En tant que gestionnaires et dirigeants, nous avons eu droit à une formation spécifique sur l’antiracisme, ce qui nous a donné l’occasion d’examiner en détail notre déclaration de solidarité. Nous avons été encouragés à déterminer de manière précise ce que nous avions l’intention de faire pour démontrer notre engagement à l’égard des idées exprimées dans cette déclaration. C’est pourquoi, dans cette perspective, nous avons veillé à ce que notre plan stratégique comporte un objectif d’embauche plus diversifié, ainsi que de meilleurs services aux clients qui sont sous-représentés dans notre région. Nous sommes toujours en train d’affiner notre plan stratégique, et je reconnais que nous avons encore du travail à faire pour définir plus précisément nos objectifs et nous assurer d’éviter les formulations vagues ou cryptiques.

Enfin, nous avons reconnu qu’en tant que membres d’une équipe de direction à prédominance blanche, nous n’avons pas les outils et les ressources nécessaires pour effectuer tous les « bons » changements. Nous avons reconnu le fait que pour être efficaces, nous avions besoin d’aide. À cette fin, nous avons pris la décision d’engager un consultant externe, afin de nous aider à déterminer les changements que nous devons effectuer pour évoluer vers un modèle d’organisation davantage axé sur l’antiracisme.

Voilà donc les premières étapes que nous entreprenons en tant qu’organisation pour lutter contre la suprématie blanche sur notre lieu de travail. Nous avons fait des erreurs, et nous continuerons à en faire. Cependant, je peux dire avec gratitude que la peur de faire des erreurs ne nous a pas empêchés d’essayer d’essayer de nous améliorer.
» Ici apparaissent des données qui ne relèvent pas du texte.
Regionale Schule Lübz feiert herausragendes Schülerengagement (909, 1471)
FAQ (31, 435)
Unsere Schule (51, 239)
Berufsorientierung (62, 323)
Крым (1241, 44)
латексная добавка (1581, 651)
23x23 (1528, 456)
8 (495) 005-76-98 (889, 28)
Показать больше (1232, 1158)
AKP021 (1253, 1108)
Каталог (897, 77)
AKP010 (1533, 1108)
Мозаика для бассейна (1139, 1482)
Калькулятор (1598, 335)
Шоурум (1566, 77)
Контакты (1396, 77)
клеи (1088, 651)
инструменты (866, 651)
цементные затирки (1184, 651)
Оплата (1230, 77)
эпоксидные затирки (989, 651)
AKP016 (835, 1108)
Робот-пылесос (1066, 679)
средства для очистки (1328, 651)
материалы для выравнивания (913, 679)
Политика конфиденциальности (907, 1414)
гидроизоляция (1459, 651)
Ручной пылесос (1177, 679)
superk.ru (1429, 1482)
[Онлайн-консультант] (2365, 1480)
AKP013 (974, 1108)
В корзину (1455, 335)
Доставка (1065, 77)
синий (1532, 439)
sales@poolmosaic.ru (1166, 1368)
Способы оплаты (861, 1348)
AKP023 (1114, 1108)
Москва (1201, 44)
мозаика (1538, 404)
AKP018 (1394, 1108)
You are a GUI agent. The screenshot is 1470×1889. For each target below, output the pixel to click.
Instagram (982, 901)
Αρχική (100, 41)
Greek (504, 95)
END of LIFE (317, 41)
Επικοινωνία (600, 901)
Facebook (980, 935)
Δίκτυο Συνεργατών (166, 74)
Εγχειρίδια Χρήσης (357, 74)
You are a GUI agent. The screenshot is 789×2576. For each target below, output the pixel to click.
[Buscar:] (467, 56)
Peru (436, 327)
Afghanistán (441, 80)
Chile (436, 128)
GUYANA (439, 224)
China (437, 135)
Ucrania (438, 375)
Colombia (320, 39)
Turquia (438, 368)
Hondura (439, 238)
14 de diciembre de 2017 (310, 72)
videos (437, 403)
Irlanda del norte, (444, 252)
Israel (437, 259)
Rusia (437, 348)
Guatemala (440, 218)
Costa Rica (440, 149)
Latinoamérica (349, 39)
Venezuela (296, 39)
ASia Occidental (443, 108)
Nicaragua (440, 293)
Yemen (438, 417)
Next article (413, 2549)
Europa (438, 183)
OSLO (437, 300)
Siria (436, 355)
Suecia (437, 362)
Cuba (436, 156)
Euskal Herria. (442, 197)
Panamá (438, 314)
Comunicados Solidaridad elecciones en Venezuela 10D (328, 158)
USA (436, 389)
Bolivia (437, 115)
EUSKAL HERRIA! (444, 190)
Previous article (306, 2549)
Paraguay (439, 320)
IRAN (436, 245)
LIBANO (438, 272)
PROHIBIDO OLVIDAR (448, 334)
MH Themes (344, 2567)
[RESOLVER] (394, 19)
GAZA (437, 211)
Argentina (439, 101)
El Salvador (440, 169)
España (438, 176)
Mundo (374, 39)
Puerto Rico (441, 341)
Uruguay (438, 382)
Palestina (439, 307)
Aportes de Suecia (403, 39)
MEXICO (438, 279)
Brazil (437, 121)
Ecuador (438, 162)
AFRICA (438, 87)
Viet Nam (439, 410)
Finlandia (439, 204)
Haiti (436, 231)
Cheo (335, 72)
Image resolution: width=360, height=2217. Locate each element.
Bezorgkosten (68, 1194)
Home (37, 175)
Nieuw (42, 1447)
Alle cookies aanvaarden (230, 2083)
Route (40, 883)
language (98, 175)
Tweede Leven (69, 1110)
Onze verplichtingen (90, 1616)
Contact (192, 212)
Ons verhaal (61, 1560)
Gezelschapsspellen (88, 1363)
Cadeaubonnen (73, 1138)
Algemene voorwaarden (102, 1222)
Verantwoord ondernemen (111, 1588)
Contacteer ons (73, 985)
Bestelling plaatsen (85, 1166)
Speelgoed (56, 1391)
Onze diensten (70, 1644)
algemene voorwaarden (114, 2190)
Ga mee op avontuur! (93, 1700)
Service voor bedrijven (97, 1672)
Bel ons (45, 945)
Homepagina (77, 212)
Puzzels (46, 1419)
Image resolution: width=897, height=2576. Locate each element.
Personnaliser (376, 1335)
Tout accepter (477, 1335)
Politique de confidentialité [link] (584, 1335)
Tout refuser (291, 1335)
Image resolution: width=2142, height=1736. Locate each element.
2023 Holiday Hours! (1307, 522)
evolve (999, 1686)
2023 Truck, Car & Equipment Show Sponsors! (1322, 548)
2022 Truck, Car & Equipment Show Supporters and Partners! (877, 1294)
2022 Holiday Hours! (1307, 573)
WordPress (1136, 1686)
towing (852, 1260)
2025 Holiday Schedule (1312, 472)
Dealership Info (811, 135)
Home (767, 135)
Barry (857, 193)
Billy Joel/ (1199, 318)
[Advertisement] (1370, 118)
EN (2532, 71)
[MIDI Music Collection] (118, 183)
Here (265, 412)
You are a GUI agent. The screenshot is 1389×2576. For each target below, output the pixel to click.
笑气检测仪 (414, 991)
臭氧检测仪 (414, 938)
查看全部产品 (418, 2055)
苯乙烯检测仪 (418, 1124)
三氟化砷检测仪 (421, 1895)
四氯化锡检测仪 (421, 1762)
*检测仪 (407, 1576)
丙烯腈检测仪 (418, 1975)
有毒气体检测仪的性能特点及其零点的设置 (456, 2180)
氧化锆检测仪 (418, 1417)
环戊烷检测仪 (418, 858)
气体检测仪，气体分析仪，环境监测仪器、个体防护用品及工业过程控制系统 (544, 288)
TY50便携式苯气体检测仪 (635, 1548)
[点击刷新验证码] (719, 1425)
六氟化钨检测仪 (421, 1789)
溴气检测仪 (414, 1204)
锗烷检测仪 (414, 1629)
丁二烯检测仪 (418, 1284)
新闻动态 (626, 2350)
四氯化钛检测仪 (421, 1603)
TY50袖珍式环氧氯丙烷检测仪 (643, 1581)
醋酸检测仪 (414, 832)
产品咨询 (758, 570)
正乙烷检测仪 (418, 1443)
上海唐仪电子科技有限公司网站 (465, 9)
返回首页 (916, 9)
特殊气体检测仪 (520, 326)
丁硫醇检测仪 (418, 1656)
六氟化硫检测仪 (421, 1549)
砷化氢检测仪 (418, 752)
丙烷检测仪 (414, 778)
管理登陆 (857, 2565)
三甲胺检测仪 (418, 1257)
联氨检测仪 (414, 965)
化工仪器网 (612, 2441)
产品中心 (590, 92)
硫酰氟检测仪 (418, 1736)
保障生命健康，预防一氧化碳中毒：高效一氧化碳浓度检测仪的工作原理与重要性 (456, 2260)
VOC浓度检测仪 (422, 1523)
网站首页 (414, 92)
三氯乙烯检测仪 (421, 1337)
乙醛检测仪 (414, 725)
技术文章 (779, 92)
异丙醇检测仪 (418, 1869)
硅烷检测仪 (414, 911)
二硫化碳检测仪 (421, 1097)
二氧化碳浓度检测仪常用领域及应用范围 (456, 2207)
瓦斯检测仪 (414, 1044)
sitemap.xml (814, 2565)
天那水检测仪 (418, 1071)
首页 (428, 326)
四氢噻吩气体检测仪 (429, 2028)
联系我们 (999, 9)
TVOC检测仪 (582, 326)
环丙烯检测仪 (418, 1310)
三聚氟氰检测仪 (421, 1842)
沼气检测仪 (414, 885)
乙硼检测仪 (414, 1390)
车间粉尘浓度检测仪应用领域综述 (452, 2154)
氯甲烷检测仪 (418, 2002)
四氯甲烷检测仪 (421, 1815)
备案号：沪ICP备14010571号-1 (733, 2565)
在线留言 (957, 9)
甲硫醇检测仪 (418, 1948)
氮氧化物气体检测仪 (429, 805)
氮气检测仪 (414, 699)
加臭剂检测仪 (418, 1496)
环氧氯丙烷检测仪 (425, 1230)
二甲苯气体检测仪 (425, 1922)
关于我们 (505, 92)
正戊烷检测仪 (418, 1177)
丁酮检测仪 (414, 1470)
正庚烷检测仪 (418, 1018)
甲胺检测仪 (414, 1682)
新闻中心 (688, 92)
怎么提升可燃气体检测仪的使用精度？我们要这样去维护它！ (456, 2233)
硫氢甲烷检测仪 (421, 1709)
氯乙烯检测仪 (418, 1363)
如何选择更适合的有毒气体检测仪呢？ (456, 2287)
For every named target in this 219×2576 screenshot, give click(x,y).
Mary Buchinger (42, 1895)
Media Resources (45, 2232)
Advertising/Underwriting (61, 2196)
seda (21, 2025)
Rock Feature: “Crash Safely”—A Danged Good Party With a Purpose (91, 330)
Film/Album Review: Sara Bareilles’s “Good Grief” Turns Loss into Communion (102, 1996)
Malorie Moore est une travailleuse sociale autorisée à l’emploi de la Kootenay Career Development Society. Elle s’appuie sur son expérience en santé mentale et son travail avec les populations marginalisées pour soutenir le développement clinique de l’organisme et du personnel de première ligne. Madame Moore adore vivre dans la région des Kootenays, où elle passe son temps libre à faire du canot, de l’escalade et diverses activités dans les montagnes.